They presented “Pluma Negra” by the writer Luis Lira at Filven 2024

The writer and psychiatrist Luis Lira Ochoa presented last Wednesday at the twentieth edition of Filven his first novel Pluma negra, in which, based on the stories of his grandparents, he portrays how Venezuelans in the mid-20th century resisted foreign intervention. through the history of a town and its people affected by oil companies, reported AVN.

Published by the Koeyú Latinoamericano publishing house, this novel is part of the so-called Petroleum Novel, which documents the stigmas of social exclusion, classism, plundering and loss of sovereignty, themes cultivated in the tradition of Venezuelan narrative by authors such as Ramón Díaz Sánchez, with Mene; Rómulo Gallegos, with Sobre la misma tierra and Miguel Otero Silva with Oficina N°1.

With Pluma Negra, Lira addresses this issue by portraying human subjectivities, such as the stereotype of rural hegemonic masculinity, with the suffering and violence that as a gender had to be endured and inflicted, while portraying the psychosocial obstacles to encountering femininity.

The author explained that the idea of ​​this book initially arose as a third collection of poems, after The island that you were and Trazos limbicos (Koeyú, 2023), but its focus changed when, during a family meeting, the youngest members began to ask him questions. about his grandparents and their experience. There arose the memories transmitted from generation to generation by their ancestors that today are gathered in this story.

“I told them that I was about nine years old and I heard my dad say that his grandfather said that we were not from a better social class, that we were poor, because the gringos stole our lands, always cheating us. And so the work began on how to tell that,” commented the author, who detailed how the work took shape and the narrative experiments he went through to obtain the novel.

In the words of its editor, Carlos Ortiz, this novel has features of the costumbrista or venezuelan narrative and also contemporary elements that serve to tell an epic centered on women from the mid-20th century.

“We are facing a novel that is much more than expected (…) The original is not the new but the unexpected and here there is a lot of that, the unexpected,” said Ortiz, who accompanied the author in the presentation of this book, together with the vice minister of Promotion of the Cultural Economy and president of the National Book Center (Cenal), Raúl Cazal; and the historian Luis Pellicer.

Cazal highlighted the dynamic and fresh style, along with the use of symbolic language to describe cockfights as a tool to represent a daily life associated with the masculine condition, without ignoring the same disputes and conflicts that occur in the feminine context in the face of impossibility of finding a full life.

Luis Lira Ochoa was born in Pariaguán, Anzoátegui state, a land that bears the imprint of oil and its meaning in the social life of Venezuelans born in the 20th century.
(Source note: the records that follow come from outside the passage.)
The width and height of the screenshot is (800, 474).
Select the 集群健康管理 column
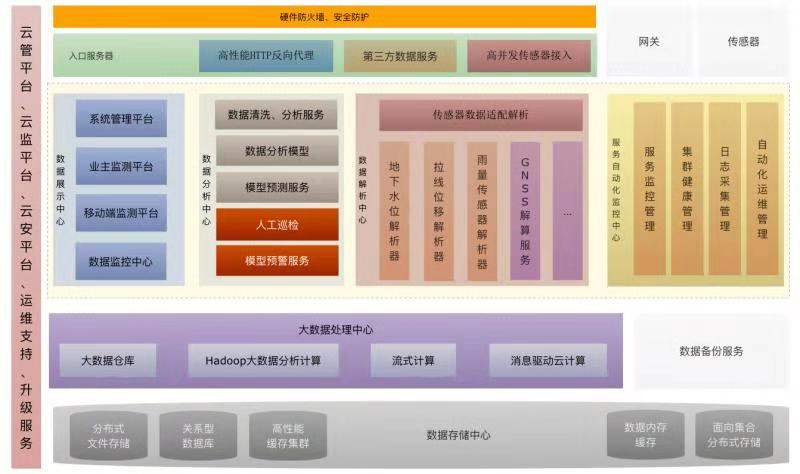coord(687,189)
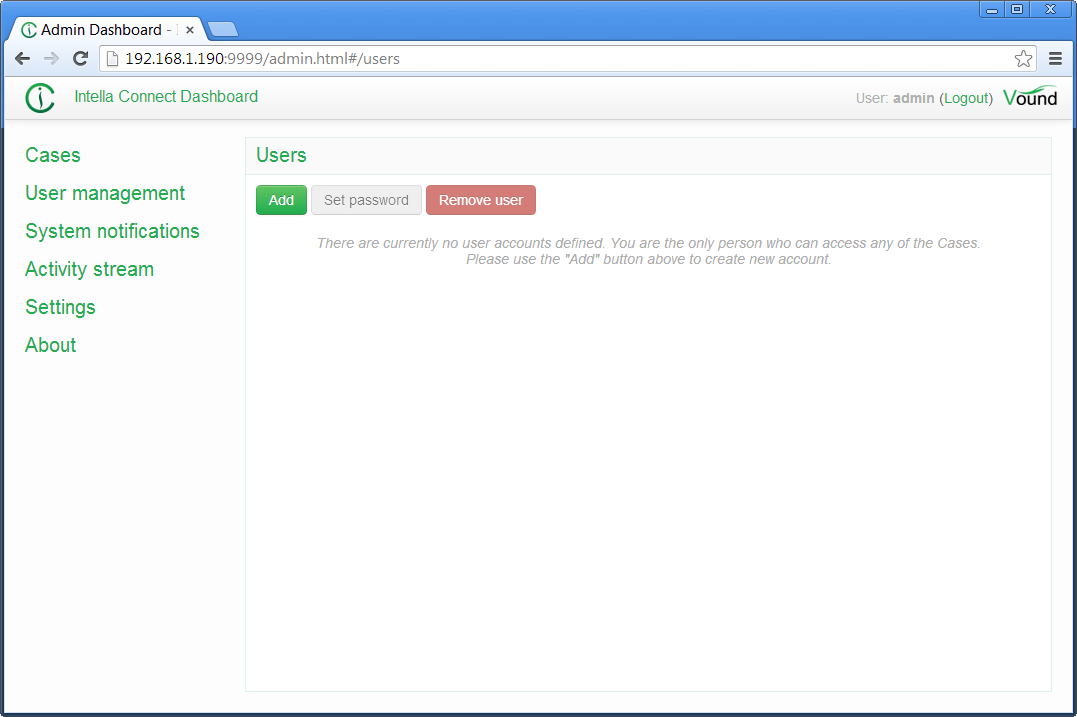Select the Admin Dashboard tab
The width and height of the screenshot is (1077, 717).
100,30
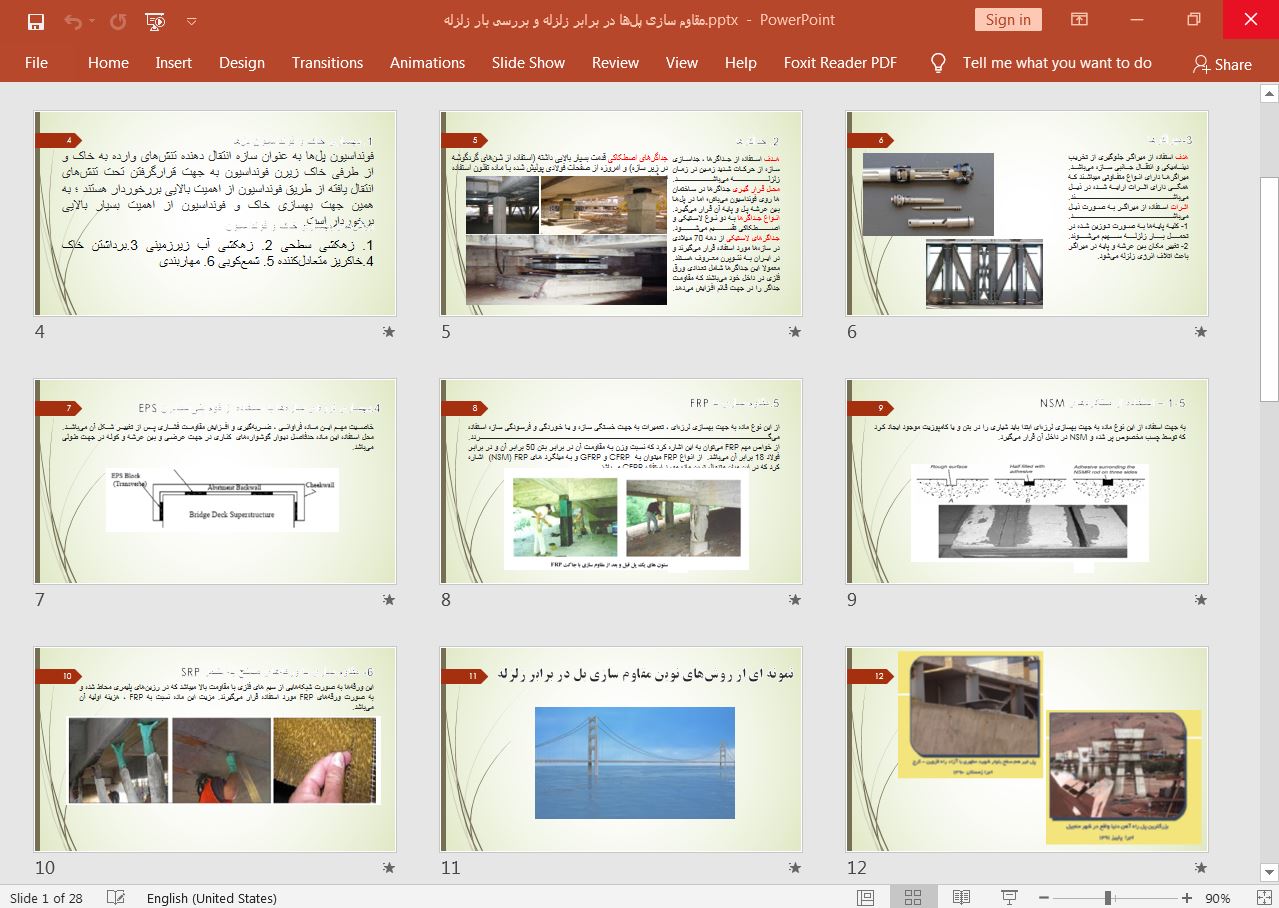Start slideshow from beginning via toolbar icon
Viewport: 1279px width, 908px height.
coord(155,21)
He ventured into writing as a teenager, motivated by that youthful impetus that guided him towards literary creation, participating in workshops and poetry contests.

With Pluma negra he presents us with his role as a narrator, after having shown us his talent as a poet, in a prolific period as a literary creator that he has combined with his work as a public servant.

Lira studied at the Central University of Venezuela, where he received his degree as a psychiatrist. He is currently director of the University Clinical Hospital. He was president of the Barrio Adentro Foundation, vice minister of Hospitals and creator of the Psychiatry Service of the Los Samanes Hospital in Aragua state.

He was interim mayor of the Libertador municipality of Caracas and vice minister of Communication of the Ministry of Popular Power for Communication and Information.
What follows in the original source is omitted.